◆ ОТРЫВОК ТЕКСТА ◆
Текст книги "О становлении личностью"
Автор книги: Карл Роджерс
Жанр:
Психология
сообщить о нарушении
Текущая страница: 17 (всего у книги 34 страниц)
Часть V ПОСТИЖЕНИЕ ФАКТОВ. МЕСТО ИССЛЕДОВАНИЯ В ПСИХОТЕРАПИИ
Я сделал попытку сверить свой клинический опыт с реальностью, испытав некоторые философские затруднения в вопросе о том, какой «реальности» наиболее адекватен этот опыт
Глава 10 ЛЮДИ ИЛИ НАУКА?
философский вопрос
Я получал большое удовлетворение, когда писал эту работу, но и сейчас я придерживаюсь тех же взглядов.
Думаю, что одна из причин, по которым она мне нравилась, состоит в том, что писал я ее исключительно для себя. Я не думал об ее публикации или использовании в каких-то других целях. Я писал ее только с целью прояснить свое растущее недоумение и существующие во мне противоречия.
Оглянувшись назад, я могу понять происхождение этого противоречия. Налицо было противоречие между логическим позитивизмом, в духе которого я был образован и который я очень уважал, и субъективно ориентированным экзистенциальным мышлением, гнездившимся во мне, которое, как мне казалось, хорошо соответствовало моему опыту психотерапии.

◆ ОПИСАНИЕ ЗАДАНИЯ ◆
Пожалуйста, продолжите приведенный выше фрагмент главы «Люди или наука?», начав сразу после его последнего предложения.

◆ БЛОК ДАННЫХ ◆
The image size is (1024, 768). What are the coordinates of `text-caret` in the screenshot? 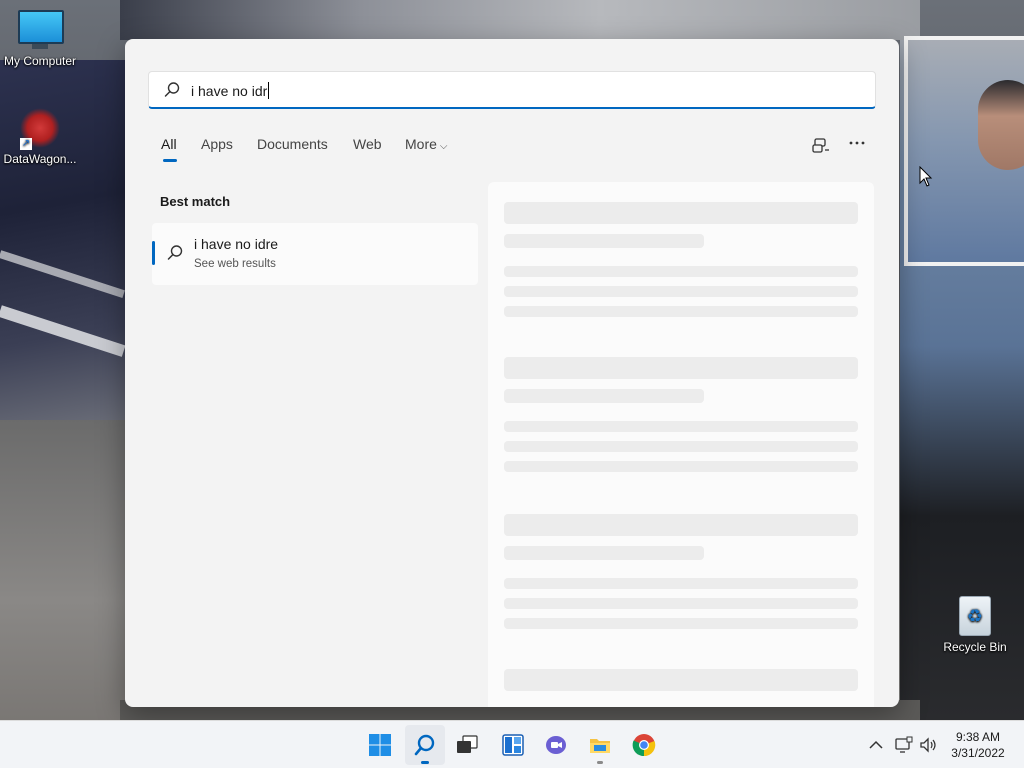 It's located at (269, 90).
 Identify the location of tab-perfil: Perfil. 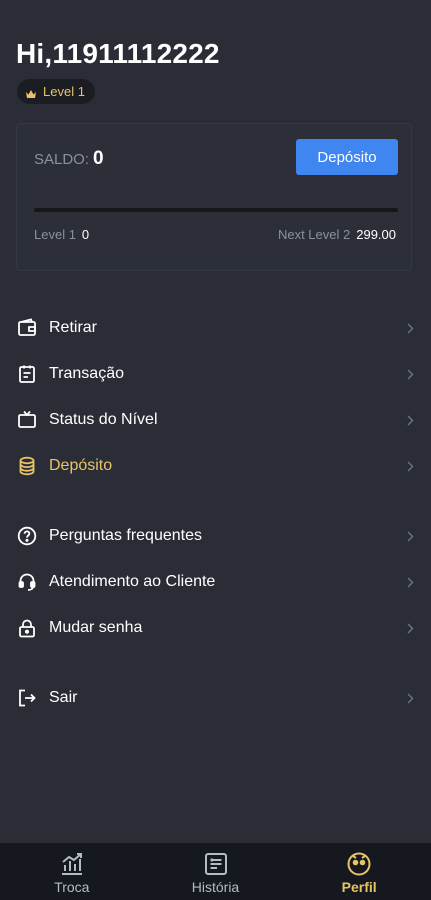
(359, 872).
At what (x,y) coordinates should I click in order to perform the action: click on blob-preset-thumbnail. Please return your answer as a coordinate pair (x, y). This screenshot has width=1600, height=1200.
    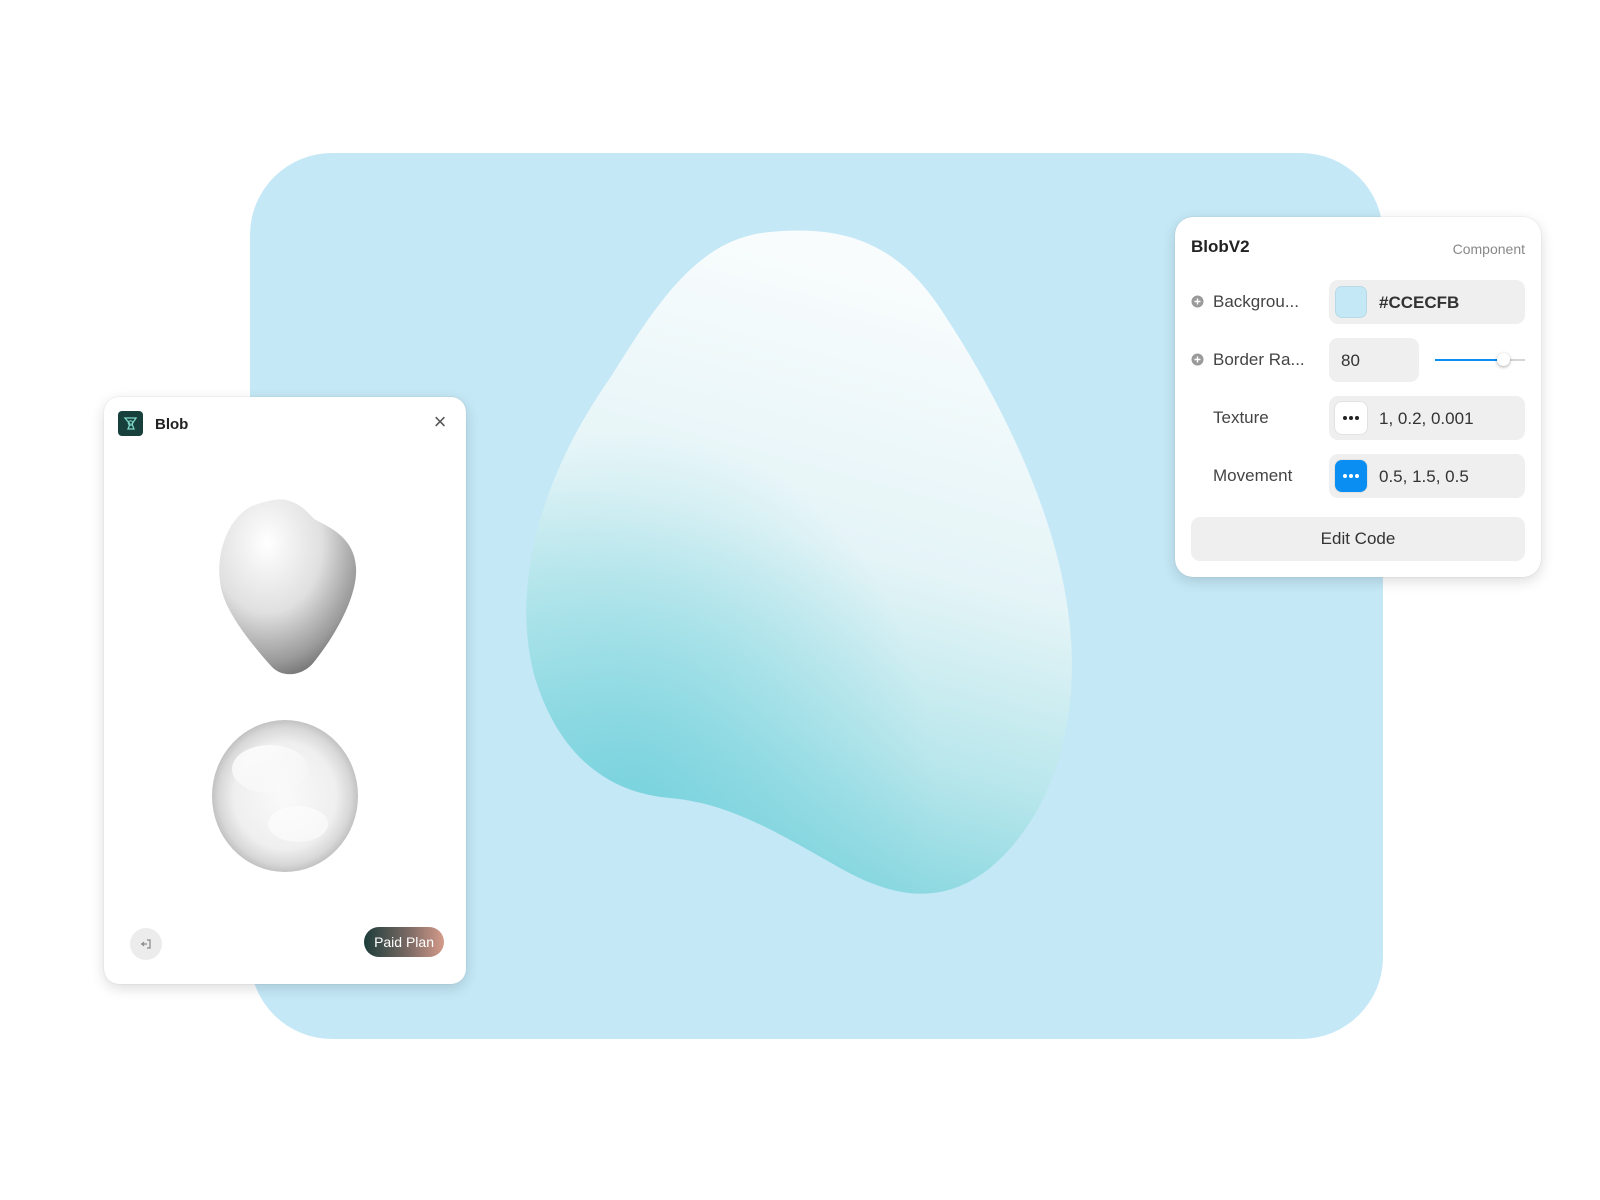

◆ ВАШ ОТВЕТ ◆
Я – не ученый в области экзистенциальной философии. Впервые я познакомился с работами Сёрена Кьеркегора и Мартина Бубера по настоянию некоторых теологов, работавших со мной в Чикаго. Они были уверены, что мышление этих двух людей покажется мне близким по духу, и в этом они были в значительной мере правы. Хотя у Кьеркегора есть много того, что вообще не вызывает у меня никакого отклика, некоторые его глубоко проникновенные убеждения великолепно выражают мои взгляды, которые я, однако, никак не мог сформулировать. Хотя Кьеркегор жил добрую сотню лет назад, я не могу не считать его легкоранимым и глубоко восприимчивым другом. Я думаю, эта работа свидетельствует о том, что я обязан ему. В основном я обязан ему тем, что по прочтении его работ я освободился и захотел больше доверять своему собственному опыту и более полно выражать его.
Также мне помогало то, что я писал эту работу вдалеке от своих коллег, проводя зиму в Такско. Я написал там бoльшую ее часть. Годом позже на карибском острове Гренада я дописал статью, закончив последний ее раздел.
Как и несколько других работ этого тома, я размножил ее для моих коллег и студентов. Через несколько лет мне предложили представить ее к публикации, и, к моему удивлению, она была принята в "American Psychologist". Я поместил эту работу сюда, так как мне кажется, что она лучше других выражает контекст, в котором я вижу исследование психотерапии; статья также проясняет причину моей "двойной жизни", субъективного и объективного.
ВведениеЭта работа отражает мои личные взгляды, которые я выразил в первую очередь для самого себя, чтобы прояснить проблему, ставившую меня в тупик. Для других она будет интересна лишь в той мере, в какой эта проблема для них существует. Поэтому во вступлении я опишу, как возникла настоящая статья.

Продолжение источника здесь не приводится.